EXERCISE GOAL
When you reach the line with "You are a computer-use agent. 517x339 pixels.", transcribe it and each line after it through the last one below, exactly. Pictures stay out.

RECORDED DATA
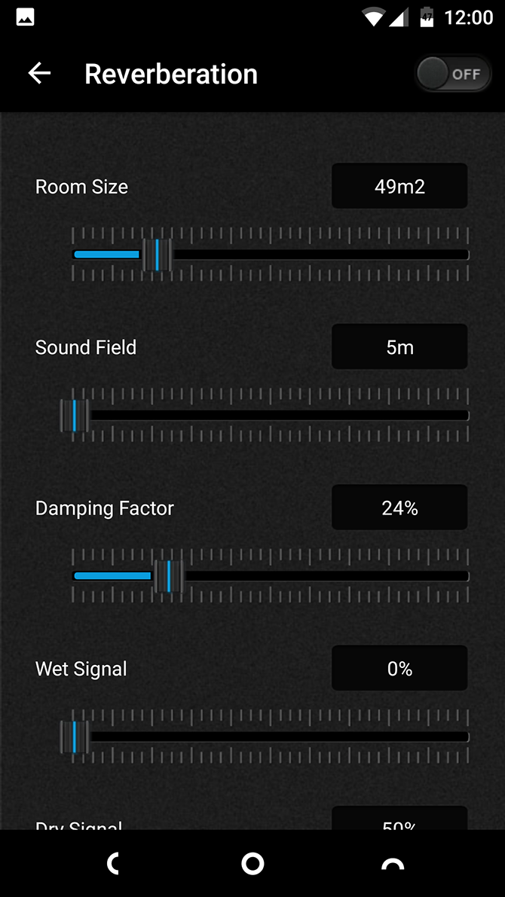Tap the image notification icon in status bar

click(25, 17)
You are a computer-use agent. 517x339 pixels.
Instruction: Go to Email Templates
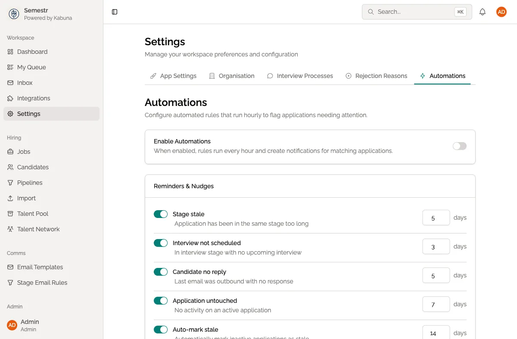pos(40,267)
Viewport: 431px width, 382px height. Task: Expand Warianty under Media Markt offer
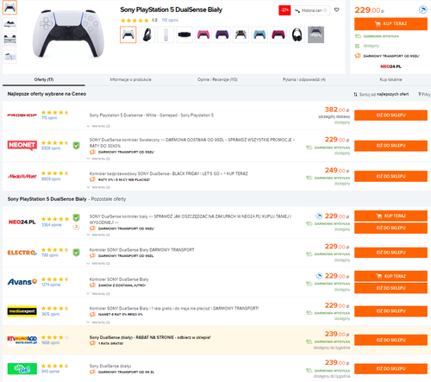98,187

SOLUTION TO THE PROBLEM
You are a computer-use agent. 517x339 pixels.
Instruction: Go to Email Templates
pos(40,267)
Viewport: 431px width, 382px height. Task: Expand Warianty under Media Markt offer
98,187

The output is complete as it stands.